The "expedited processing option" for applicants, under which she may have received a visa in weeks, has already been suspended by the United States. Grishma and many others like her have been unsettled by the uncertainty over the review announced this week.
She is not in a position to apply for positions elsewhere, including in Europe having accepted the U.S. job offer but she will have to wait until at least around August to learn her fate.
"It's pretty debilitating," Grishma told Reuters. "I'd like to start work to mitigate the financial damage."
Given his election campaign pledge to put American jobs first, Trump's decision was not a huge surprise.
Thousands of foreign workers already in the United States or applying for visas to work there have bene forced to re-think their plans by the executive order he signed, though vague in many areas. Also, facing huge uncertainty were companies who send them.
Using it to send computer engineers to service clients in the United States, their largest overseas market, Indian IT firms like Tata Consultancy Services, Infosys Ltd and Wipro Ltd are top beneficiaries of the H-1B visa programme and hence the concerns are particularly acute in India.
Snagging around 86,000 H-1B visas, roughly equivalent to the number of H-1B visas the United States issues in total each year, were done by firms like TCS, Infosys and Wipro from 2005-14 and experts say Trump's order to review visa processes is aimed at such firms.

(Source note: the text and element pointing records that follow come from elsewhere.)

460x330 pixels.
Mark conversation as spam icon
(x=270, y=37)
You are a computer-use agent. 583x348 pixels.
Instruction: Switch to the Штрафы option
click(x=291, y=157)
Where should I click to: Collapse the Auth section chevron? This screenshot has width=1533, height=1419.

Down from 6,500 applications in 2016 and some 9,000 in 2015, Infosys, India's No. 2 information technology (IT) services company, is applying for just under 1,000 H-1B visas this year, two industry sources reportedly told Reuters.
Although the company has said for some time it wanted to cut dependence on "fly-in" staff, it was not clear whether the sharp reduction in 2017 was in direct response to Trump's presidency.

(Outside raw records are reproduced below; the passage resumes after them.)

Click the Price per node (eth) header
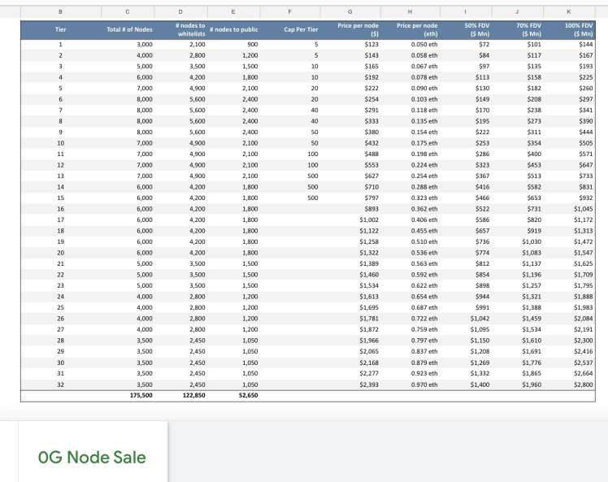The image size is (608, 482). [417, 30]
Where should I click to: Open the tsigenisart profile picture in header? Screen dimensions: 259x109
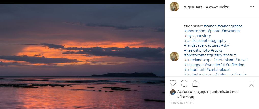tap(174, 7)
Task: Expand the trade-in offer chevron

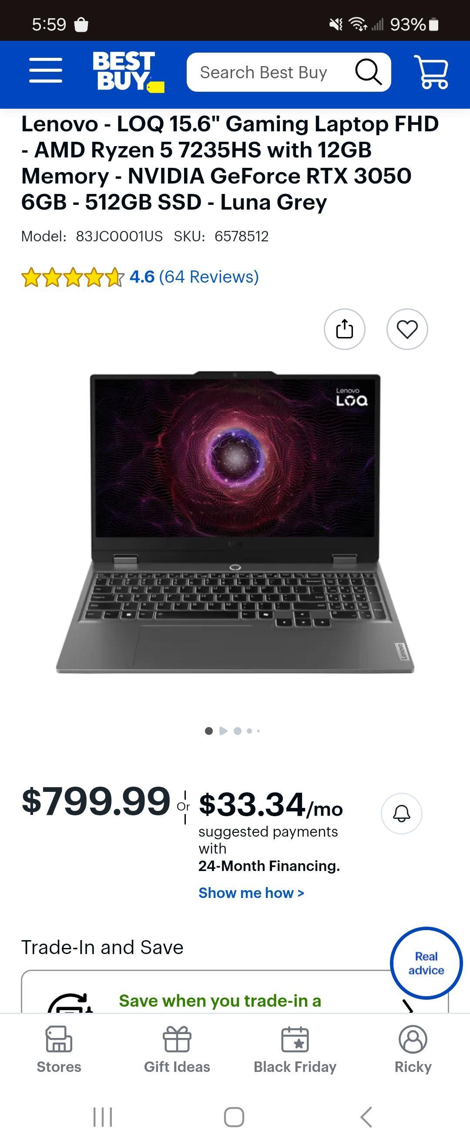Action: [408, 1005]
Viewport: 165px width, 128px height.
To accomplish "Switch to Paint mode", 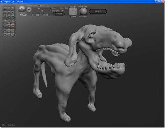I will coord(98,11).
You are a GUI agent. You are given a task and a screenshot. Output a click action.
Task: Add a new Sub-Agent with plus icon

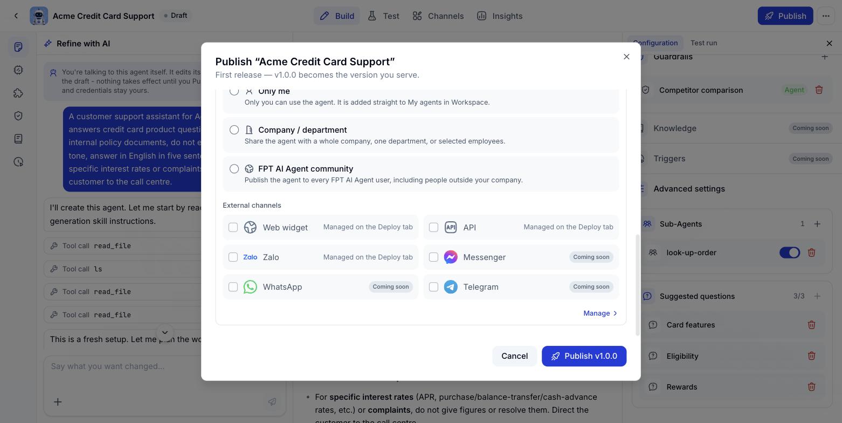click(817, 224)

They would not share data on the number of H-1B visas they had applied for this year, TCS, Infosys and Wipro said.
For smaller IT companies and big U.S. tech companies, like Facebook and Microsoft Corp, that typically send in fewer H-1B applications each year, more such visas might become available with fewer visas going to Infosys.
Clients had been in contact seeking clarity, while the number of visa applicants had fallen, said U.S.-based immigration lawyer Murali Bashyam, managing partner of Bashyam Spiro LLP which advises and works with small to mid-sized Indian IT firms.
"I think the reason for that is they get the sense that it's going to get so much tougher to comply with all of the changes ... that it might not be worth their money," he said.
"There is a fear that radical immigration changes are coming, and if those radical immigration changes come then it could completely change the way IT staffing companies do business."
There has been a rise in the number of people considering returning to their home country who have been working on H-1B visas in the United States, Bashyam said.
Three months ago, he would not have considered returning to India, said an engineer working at Cisco, who has been in the United States since 2011.
But he would be forced to change his mind if the right for his wife to work in the United States on a dependent visa were revoked by the review of the visa system, and any rule that caused the change.
"If that happens, then I would definitely be interested in going back to India. Even though I'm secure, I don't want to be in a situation where my wife cannot work," said the engineer, who declined to be named.
"Those who have heavily invested here, who've bought houses, property and are still on visas, are afraid."